▶ **Exercise prompt**
Please reproduce exactly the line that carries "At what coordinates" and all remaining lines through the last line of the data, and write nothing else.

##### Exercise materials #####

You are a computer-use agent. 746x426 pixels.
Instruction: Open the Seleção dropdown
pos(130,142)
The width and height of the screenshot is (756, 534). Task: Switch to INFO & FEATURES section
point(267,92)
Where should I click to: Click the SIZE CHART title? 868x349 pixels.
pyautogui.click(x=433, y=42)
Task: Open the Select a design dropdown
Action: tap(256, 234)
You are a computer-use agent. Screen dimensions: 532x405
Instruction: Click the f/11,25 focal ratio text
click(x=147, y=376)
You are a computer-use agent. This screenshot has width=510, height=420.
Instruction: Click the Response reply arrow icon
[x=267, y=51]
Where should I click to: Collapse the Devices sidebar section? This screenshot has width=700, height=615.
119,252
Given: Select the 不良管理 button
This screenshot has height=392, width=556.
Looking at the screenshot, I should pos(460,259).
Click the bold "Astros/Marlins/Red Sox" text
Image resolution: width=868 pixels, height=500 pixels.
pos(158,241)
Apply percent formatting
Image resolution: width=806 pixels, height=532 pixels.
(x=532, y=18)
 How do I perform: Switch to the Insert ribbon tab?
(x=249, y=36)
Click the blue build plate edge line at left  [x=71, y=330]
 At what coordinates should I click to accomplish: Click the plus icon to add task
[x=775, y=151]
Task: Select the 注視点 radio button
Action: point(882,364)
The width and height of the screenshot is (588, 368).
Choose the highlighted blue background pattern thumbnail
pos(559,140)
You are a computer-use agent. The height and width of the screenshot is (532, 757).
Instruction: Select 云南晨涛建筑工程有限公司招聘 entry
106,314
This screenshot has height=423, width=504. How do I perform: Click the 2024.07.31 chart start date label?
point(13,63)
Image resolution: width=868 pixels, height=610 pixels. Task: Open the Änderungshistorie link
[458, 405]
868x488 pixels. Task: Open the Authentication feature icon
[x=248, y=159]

#####

▶ **Result below**
 At what coordinates should I click to accomplish: Click the plus icon to add task
[x=775, y=151]
Task: Select the 注視点 radio button
Action: point(882,364)
The width and height of the screenshot is (588, 368).
Choose the highlighted blue background pattern thumbnail
pos(559,140)
You are a computer-use agent. The height and width of the screenshot is (532, 757).
Instruction: Select 云南晨涛建筑工程有限公司招聘 entry
106,314
This screenshot has height=423, width=504. How do I perform: Click the 2024.07.31 chart start date label?
point(13,63)
Image resolution: width=868 pixels, height=610 pixels. Task: Open the Änderungshistorie link
[458, 405]
868x488 pixels. Task: Open the Authentication feature icon
[x=248, y=159]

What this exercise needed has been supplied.